═══ Source passage

An award-winning poet, Jones has developed a style that’s as beautiful as it is powerful—a voice that’s by turns a river, a blues, and a nightscape set ablaze. How We Fight for Our Lives is a one-of-a-kind memoir and a book that cements Saeed Jones as an essential writer for our time.
Kids and Teens
The summer is winding down in San Diego. Veronica is bored, caustically charismatic, and uninspired in her photography. Nico is insatiable, subversive, and obsessed with chaotic performance art. They’re artists first, best friends second. But that was before Mick. Delicate, lonely, magnetic Mick: the perfect subject, and Veronica’s dream girl. The days are long and hot—full of adventure—and soon they are falling in love. Falling so hard, they never imagine what comes next. One fire. Two murders. Three drowning bodies. One suspect… one stalker. This is a summer they won’t survive. Inspired by The Picture of Dorian Gray, this sexy psychological thriller explores the intersections of love, art, danger, and power.
Seventeen-year-old Joel Teague has a new prescription from his therapist: a part-time job, the first step toward the elusive Normal life he’s been so desperate to live ever since The Bad Thing happened. Lucky for Joel, ROYO Video is hiring. It’s the perfect fresh start-he even gets a new name. Dubbed “Solo” after his favorite Star Wars character, Joel works his way up the not-so-corporate ladder without anyone suspecting What Was Wrong With Him. That is, until he befriends Nicole “Baby” Palmer, a smart-mouthed coworker with a chip on her shoulder about… well, everything, and the two quickly develop the kind of friendship movie montages are made of. However, when Joel’s past inevitably catches up with him, he’s forced to choose between preserving his new blank slate persona and coming clean-and either way, he risks losing the first real friend he’s ever had. Set in a pop-culture-rich 1990s, this remarkable story tackles challenging and timely themes with huge doses of wit, power, and heart.

══════
═══ Recorded data

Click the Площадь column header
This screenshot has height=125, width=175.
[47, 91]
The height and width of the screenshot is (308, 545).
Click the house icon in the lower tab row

══════

=== Exercise set ===
1 – List every character named in the book descriptions under the heading "Kids and Teens."
2 – Carry on the book descriptions after the last one shown, the description of Joel Teague's story.

=== Answers for each item ===
1 – Veronica, Nico, Mick, Joel Teague (also called "Solo"), and Nicole "Baby" Palmer.

2 –
Liz Lighty has always believed she’s too black, too poor, too awkward to shine in her small, rich, prom-obsessed midwestern town. But it’s okay—Liz has a plan that will get her out of Campbell, Indiana, forever: attend the uber-elite Pennington College, play in their world-famous orchestra, and become a doctor.
But when the financial aid she was counting on unexpectedly falls through, Liz’s plans come crashing down… until she’s reminded of her school’s scholarship for prom king and queen. There’s nothing Liz wants to do less than endure a gauntlet of social media trolls, catty competitors, and humiliating public events, but despite her devastating fear of the spotlight she’s willing to do whatever it takes to get to Pennington. The only thing that makes it halfway bearable is the new girl in school, Mack. She’s smart, funny, and just as much of an outsider as Liz. But Mack is also in the running for queen. Will falling for the competition keep Liz from her dreams… or make them come true?
Dean Foster knows he’s a trans guy. He’s watched enough YouTube videos and done enough questioning to be sure. But everyone at his high school thinks he’s a lesbian—including his girlfriend Zoe, and his theater director, who just cast him as a “nontraditional” Romeo. He wonders if maybe it would be easier to wait until college to come out. But as he plays Romeo every day in rehearsals, Dean realizes he wants everyone to see him as he really is now—not just on the stage, but everywhere in his life. Dean knows what he needs to do. Can playing a role help Dean be his true self?